费托合成直接制低碳烯烃用疏水性胶囊催化剂的设计和调控机制研究

Light olefins are the key building blocks in chemical industry. Developing alternative routes to synthesize light olefins from non-oil-based resources, instead of the general petroleum-based process, has been paid more attentions in past decades. Although some alternative routes, such as methanol to olefins (MTO), dimethyl ether to olefins (DMTO), can realize the production of light olefins from syngas, these routes are indirect conversion ways with methanol or dimethyl ether as intermediates products. Fischer-Tropsch to olefins (FTO) is an interesting and more promising option to directly convert syngas to light olefins compared to MTO and DMTO. Iron-based FTS catalysts are prevailing for FTO. However, the faced challenges, such as carbon deposition, residual heavy hydrocarbons, unsatisfied light olefins selectivity and higher CO2 selectivity derived from water-gas-shift (WGS) reaction severely hinder the further development of iron-based catalyst. In this project, we present a new concept of hydrophobic zeolite capsule catalyst. This novel catalyst consists of an iron core catalyst and a hydrophobic zeolite shell. The confined reaction space afforded by zeolite shell will facilitate the conversion of syngas to light olefins, depressing the carbon deposition and heavy hydrocarbons formation, as well as enhancing the catalyst lifetime. On the other hand, the hydrophobic shell can effectively inhibit the diffusion of the produced H2O back to the iron core catalyst for WGS reaction, whereby to depress the production of CO2. This project plans to clarify the real mechanism and rules that how the hydrophobic zeolite capsule catalysts control the direct synthesis of light olefins from syngas and depress the formation of CO2 at the same time.

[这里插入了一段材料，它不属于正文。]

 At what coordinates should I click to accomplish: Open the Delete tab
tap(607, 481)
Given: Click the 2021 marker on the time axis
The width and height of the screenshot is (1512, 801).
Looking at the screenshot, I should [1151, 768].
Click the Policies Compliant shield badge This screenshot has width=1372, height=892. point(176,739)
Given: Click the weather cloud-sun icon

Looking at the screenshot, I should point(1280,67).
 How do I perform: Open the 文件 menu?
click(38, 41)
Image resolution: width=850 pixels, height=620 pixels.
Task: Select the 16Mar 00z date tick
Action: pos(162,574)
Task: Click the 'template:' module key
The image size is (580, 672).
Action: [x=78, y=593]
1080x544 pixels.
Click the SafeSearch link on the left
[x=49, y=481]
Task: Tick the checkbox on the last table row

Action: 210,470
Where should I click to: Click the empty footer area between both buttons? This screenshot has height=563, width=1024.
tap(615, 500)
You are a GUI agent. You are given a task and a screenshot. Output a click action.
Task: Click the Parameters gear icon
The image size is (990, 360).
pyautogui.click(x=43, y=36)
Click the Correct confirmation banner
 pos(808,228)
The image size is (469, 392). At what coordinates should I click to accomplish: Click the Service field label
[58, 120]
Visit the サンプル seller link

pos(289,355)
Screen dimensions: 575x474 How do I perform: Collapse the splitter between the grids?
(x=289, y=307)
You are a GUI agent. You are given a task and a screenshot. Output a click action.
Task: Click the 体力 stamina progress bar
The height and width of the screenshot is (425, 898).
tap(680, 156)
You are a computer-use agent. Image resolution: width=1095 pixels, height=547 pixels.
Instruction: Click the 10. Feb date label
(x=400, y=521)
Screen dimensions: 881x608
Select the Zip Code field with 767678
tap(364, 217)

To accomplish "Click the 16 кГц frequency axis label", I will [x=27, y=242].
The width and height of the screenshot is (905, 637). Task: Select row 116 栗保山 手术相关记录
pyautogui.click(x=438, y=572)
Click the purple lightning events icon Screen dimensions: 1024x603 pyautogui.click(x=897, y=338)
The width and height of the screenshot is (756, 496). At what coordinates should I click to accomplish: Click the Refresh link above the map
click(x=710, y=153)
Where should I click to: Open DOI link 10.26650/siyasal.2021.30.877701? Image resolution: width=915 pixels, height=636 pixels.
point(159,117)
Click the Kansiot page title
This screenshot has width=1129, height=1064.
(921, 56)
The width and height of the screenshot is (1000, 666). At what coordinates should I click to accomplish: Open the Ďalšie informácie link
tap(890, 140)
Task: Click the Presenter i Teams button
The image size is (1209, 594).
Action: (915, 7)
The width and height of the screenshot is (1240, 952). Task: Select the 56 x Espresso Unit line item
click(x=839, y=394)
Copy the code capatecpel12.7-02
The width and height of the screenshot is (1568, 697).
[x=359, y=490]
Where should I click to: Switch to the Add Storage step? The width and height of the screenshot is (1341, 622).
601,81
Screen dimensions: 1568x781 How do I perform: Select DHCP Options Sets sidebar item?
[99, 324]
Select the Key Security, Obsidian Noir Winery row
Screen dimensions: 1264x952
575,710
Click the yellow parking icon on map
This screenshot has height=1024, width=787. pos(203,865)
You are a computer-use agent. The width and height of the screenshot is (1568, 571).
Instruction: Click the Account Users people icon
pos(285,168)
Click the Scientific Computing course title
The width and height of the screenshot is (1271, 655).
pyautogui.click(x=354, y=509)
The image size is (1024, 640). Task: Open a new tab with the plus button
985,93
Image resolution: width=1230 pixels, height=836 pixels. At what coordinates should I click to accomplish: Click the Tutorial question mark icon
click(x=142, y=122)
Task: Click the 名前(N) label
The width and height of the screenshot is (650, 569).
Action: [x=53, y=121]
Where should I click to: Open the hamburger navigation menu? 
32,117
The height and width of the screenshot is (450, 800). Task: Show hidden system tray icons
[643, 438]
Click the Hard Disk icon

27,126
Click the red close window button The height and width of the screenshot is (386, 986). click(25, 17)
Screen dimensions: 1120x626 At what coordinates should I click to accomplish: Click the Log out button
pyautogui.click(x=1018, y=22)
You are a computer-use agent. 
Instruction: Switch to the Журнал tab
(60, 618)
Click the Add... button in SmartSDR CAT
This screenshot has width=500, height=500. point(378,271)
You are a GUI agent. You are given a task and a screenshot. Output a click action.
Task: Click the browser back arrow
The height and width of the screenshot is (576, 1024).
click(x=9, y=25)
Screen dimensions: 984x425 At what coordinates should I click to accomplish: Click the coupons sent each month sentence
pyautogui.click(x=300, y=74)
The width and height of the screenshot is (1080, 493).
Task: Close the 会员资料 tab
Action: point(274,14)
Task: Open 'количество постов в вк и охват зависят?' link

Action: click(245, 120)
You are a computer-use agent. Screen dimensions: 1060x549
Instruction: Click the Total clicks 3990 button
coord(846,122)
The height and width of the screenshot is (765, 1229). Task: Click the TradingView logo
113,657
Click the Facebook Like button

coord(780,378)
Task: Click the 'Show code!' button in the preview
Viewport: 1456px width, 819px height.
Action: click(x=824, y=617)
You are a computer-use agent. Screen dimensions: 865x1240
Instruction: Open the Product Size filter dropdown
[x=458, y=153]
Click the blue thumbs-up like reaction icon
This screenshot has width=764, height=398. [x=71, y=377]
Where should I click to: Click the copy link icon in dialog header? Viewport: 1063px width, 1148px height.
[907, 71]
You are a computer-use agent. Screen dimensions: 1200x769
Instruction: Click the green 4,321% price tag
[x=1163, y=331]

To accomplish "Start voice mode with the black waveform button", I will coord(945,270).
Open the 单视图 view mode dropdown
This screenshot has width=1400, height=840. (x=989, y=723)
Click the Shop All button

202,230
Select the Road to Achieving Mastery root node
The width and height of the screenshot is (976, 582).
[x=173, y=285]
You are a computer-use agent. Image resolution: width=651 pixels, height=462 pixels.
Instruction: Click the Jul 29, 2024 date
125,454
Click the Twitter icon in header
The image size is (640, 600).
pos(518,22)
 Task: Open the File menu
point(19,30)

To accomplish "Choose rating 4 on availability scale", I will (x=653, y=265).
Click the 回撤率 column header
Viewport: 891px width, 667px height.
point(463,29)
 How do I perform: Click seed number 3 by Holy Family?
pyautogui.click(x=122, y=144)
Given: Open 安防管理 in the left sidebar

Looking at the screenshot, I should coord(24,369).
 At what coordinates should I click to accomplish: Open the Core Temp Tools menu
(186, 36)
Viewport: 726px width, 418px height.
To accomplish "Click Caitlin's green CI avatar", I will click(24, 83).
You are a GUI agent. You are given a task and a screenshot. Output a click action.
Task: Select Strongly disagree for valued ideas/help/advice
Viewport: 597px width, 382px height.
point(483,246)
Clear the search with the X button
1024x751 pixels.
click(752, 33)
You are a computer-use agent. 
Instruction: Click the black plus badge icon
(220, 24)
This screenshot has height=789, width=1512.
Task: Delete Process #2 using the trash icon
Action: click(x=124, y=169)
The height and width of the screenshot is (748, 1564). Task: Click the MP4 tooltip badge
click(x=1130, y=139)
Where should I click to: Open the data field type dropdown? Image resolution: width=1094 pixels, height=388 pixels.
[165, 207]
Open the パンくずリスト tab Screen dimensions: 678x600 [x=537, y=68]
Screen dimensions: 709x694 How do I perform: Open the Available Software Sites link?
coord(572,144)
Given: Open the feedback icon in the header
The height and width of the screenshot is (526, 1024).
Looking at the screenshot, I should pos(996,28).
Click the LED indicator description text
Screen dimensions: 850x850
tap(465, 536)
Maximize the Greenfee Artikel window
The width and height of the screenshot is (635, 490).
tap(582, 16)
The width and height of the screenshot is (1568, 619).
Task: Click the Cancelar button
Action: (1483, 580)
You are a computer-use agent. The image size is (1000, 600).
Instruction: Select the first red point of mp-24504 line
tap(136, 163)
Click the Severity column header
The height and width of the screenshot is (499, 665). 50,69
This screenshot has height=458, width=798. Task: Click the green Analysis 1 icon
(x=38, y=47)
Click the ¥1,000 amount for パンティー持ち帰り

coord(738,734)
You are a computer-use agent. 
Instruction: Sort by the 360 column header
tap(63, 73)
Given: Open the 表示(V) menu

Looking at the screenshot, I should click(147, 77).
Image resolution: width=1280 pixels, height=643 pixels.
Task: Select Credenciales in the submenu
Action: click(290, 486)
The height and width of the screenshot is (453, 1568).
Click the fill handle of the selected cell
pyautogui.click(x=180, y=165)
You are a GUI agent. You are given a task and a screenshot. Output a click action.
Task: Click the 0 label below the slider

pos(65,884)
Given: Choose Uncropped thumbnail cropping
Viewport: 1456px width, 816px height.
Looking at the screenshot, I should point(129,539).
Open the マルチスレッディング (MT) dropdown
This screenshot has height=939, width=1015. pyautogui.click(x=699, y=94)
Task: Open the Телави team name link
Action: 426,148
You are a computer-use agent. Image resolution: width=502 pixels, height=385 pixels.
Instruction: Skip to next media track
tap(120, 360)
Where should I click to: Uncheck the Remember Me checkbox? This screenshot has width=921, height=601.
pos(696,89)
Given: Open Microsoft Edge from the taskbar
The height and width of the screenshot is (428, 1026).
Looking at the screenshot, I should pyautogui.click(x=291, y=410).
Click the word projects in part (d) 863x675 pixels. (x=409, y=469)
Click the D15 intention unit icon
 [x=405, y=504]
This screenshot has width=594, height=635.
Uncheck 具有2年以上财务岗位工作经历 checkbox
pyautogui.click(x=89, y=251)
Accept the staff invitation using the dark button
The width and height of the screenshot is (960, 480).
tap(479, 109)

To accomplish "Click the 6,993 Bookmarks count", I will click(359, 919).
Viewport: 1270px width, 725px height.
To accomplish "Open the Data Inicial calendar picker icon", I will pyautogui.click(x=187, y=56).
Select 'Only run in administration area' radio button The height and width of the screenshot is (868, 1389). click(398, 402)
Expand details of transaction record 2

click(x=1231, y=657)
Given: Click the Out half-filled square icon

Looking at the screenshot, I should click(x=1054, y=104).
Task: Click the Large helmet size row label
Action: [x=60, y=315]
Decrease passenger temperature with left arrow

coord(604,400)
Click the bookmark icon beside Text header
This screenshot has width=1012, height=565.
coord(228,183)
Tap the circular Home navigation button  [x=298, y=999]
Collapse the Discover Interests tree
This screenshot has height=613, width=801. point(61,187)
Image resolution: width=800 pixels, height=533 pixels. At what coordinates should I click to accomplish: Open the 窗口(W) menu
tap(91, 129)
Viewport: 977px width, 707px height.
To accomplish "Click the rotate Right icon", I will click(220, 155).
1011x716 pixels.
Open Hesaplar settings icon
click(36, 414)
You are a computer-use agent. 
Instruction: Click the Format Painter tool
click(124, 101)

低碳烯烃是重要的基础化工原料。开发以非石油基路线合成低烯烃的工艺具有重要意义。虽然甲醇制烯烃（MTO）、二甲醚制烯烃（DMTO）等可实现合成气制低碳烯烃, 但这些路线均是间接合成，需要甲醇、二甲醚作中间产品。费托合成制烯烃（FTO）是更具有前途的直接从合成气制低碳烯烃的路线，然而铁基催化剂面临的挑战（积碳、重质产物残留、高二氧化碳选择性等）阻碍了FTO的进一步发展。本课题提出全新的具有Core-Shell结构的疏水性分子筛胶囊催化剂的概念。该催化剂包含铁基Core催化剂和疏水性Shell催化剂。分子筛Shell提供封闭反应空间和裂解功能以抑制积碳和重质烷烃生成，从而促进低碳烯烃的高效直接合成。此外，Shell的疏水性功能又会显著抑制水扩散返回到铁基催化剂上，以此来抑制二氧化碳的产生。本课题计划阐明疏水性胶囊催化剂对低碳烯烃合成的调控机制和对CO2抑制机制，揭示合成气直接制低碳烯烃的转化规律

低碳烯烃是重要的基础化工原料。由合成气直接定向合成低碳烯烃具有重要的意义。针对Fe基费托合成催化剂存在产物服从Anderson-Schulz-Flory（ASF）分布，低碳烯烃选择性低、副产物高的缺点。本课题以FeMn为核心催化剂，HZSM-5为壳层催化剂，通过物理粘结法成功制备了具有核壳结构的FeMn@HZSM-5胶囊催化剂。该胶囊催化剂在合成气直接制低碳烯烃反应中，表现出对于低碳烯烃的定向合成能力，同时表现出对产物中CO2生成的抑制作用。本课题执行期间详细考察了胶囊催化剂的壳层厚度、HZSM-5硅铝比对合成气直接制低碳烯烃的影响等。研究结果表明，适当的分子筛壳层厚度有利于降低CO2的生成。增大分子筛层厚度会阻碍H2O向核心扩散，从而降低CO2生成。由高Si/Al比的HZSM-5制得胶囊催化剂可以有效地抑制WGSR反应，可获得更高的烃类选择性和较低的CO2选择性。此外，本课题研究提出了胶囊催化剂定向合成低碳烯烃的反应机制，在FTO反应过程中，合成气首先进入到Core催化剂上，发生传统的费托合成反应，产物扩散通过Shell离开催化剂。依靠Shell提供的反应空间限域效应和酸点，可有效的促进低碳烯烃合成，同时裂解产物中的多余重质产物为低碳烯烃或烷烃。阐明了核壳催化剂区别于物理混合催化剂抑制WGSR反应的作用机理。通过HZSM-5构建核壳结构的胶囊催化剂可以有效地抑制水煤气反应的发生，降低二氧化碳的生成，从而定向高效合成低碳烯烃，为合成气定向催化转化研究提供了新的研究思路和科学基础。